AI Video Model Comparison
In this table, we compare 2025's leading open source animation video models, each with a unique strength. For image-to-video with cutting-edge MoE architecture, Wan2.2-I2V-A14B leads innovation. For text-to-video generation, Wan2.2-T2V-A14B offers revolutionary capabilities, while Wan2.1-I2V-14B-720P-Turbo prioritizes speed and HD quality. This side-by-side view helps you choose the right tool for your specific animation video creation needs.

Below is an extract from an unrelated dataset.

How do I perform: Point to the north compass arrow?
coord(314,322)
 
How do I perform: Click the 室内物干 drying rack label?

Number | Model | Developer | Subtype | Pricing (SiliconFlow) | Core Strength |
---|---|---|---|---|---|
1 | Wan-AI/Wan2.2-I2V-A14B | Wan | Image-to-Video | $0.29/Video | MoE architecture pioneer |
2 | Wan-AI/Wan2.2-T2V-A14B | Wan | Text-to-Video | $0.29/Video | Cinematic style control |
3 | Wan-AI/Wan2.1-I2V-14B-720P-Turbo | Wan | Image-to-Video | $0.21/Video | 30% faster HD generation |
Frequently Asked Questions
Our top three picks for 2025 are Wan-AI/Wan2.2-I2V-A14B, Wan-AI/Wan2.2-T2V-A14B, and Wan-AI/Wan2.1-I2V-14B-720P-Turbo. Each of these models stood out for their innovation, performance, and unique approach to solving challenges in video generation, from pioneering MoE architecture to achieving state-of-the-art animation quality.
Our analysis shows different leaders for specific needs. Wan2.2-T2V-A14B excels for text-to-video generation with cinematic control. For image-to-video with cutting-edge architecture, Wan2.2-I2V-A14B leads with its MoE innovation. For fast, high-quality HD video generation, Wan2.1-I2V-14B-720P-Turbo offers the best speed-to-quality ratio.